One of the most pressing challenges modern society faces is how to provide an energy source for a variety of applications, ranging from small portable devices to electric vehicles (EVs) and a large grid-scale system to store energy from intermittent solar or wind-driven devices. Recently, enough technological advancement has been made that Li-ion batteries (LIBs) are considered as the most promising solution to solve this problem. Over the years, diverse synthetic methods have been developed to synthesize battery cathode materials, such as: solid-state, co-precipitation, sol-gel, hydrothermal, and molten salt syntheses. Each of the synthesis process used to make the cathode oxide material proved to be useful, but simultaneously accompanies some major drawbacks. In the traditional solid-state method, the mixing of multiple metal sources is done by grinding or ball milling. This results in a microcrystalline product with long Li diffusion pathways as well as inhomogeneous morphology and metal distribution. Co-precipitation compensates for some of these shortcomings, but it also requires a careful control of pH in the carbonate method or an inert atmosphere to minimize the undesired impurities in the hydroxide method. Previous studies show that the hydrothermal method is an effective way to synthesize cathode material with high crystallinity, but it requires a complex experimental set up which utilizes a stainless steel autoclave to withstand high vapor pressure during its lengthy reaction time. Furthermore, all the methods require a long post annealing process, typically lasting more than 12 hours at high temperature (>800ºC).

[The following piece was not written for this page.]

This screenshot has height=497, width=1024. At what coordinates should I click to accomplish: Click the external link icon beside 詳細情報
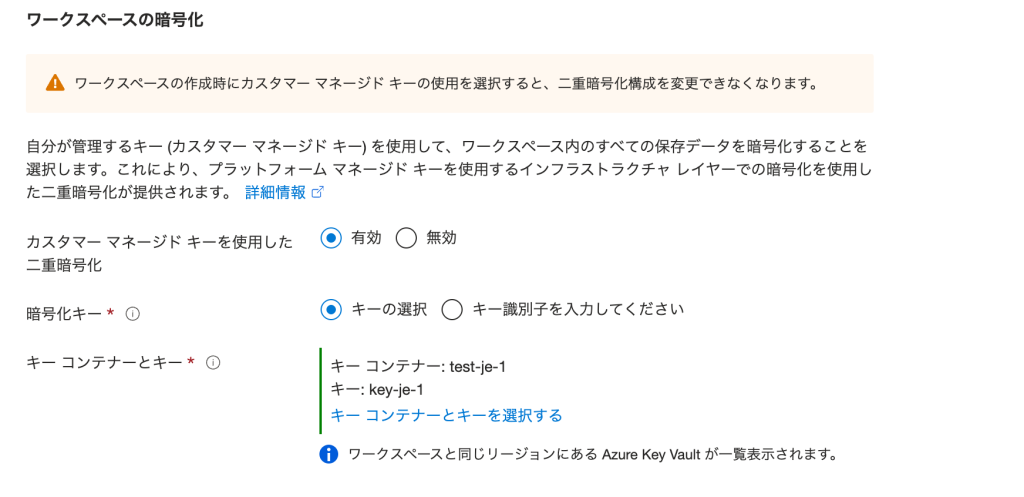click(319, 193)
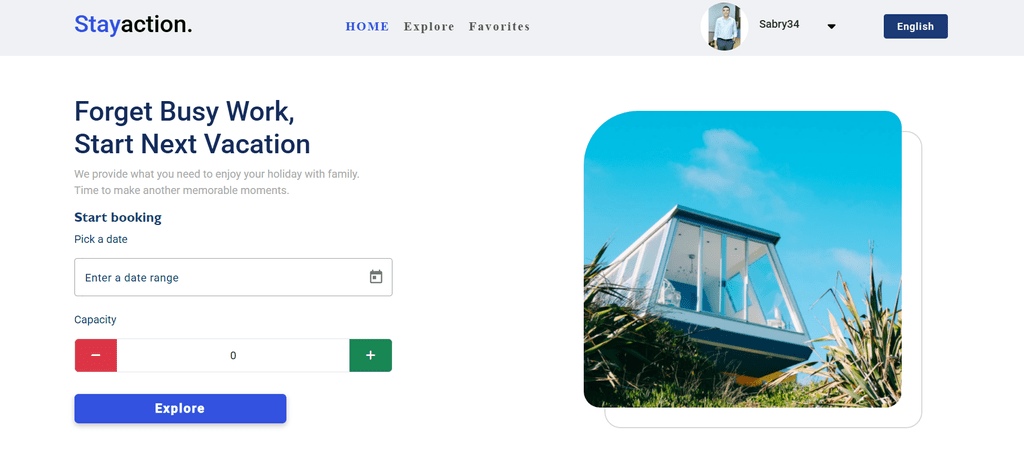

Herein, we developed a novel polyol synthetic process to prepare the most promising cathode materials in layered, spinel, and olivine structure. Developed by Fievet group in 1985, polyol-mediated synthesis has been widely used for the past decades, but its scope has been mostly limited to the synthesis of metals and metal oxides. In this work, our group has extended this synthesis method to develop more complex metal oxide used for battery cathode materials. All three of the synthesized materials are monodispersed nanoparticles with dispersive morphology and competitive electrochemical performance. Using a combination of powder x-ray diffraction (XRD), high-angle annular dark-field scanning transmission electron microscopy (HAADF-STEM), and energy dispersive spectroscopy (EDS), we also confirmed its high crystallinity and uniform elemental distribution for all three polyol-synthesized cathode materials. Finally, HAADF-STEM image and electron energy loss spectroscopy (EELS) for cycled NMC material was analyzed to confirm its structural stability even after charge-discharge process. We anticipate that these findings lead to the plethora of new cathode materials that can be explored using this synthetic method.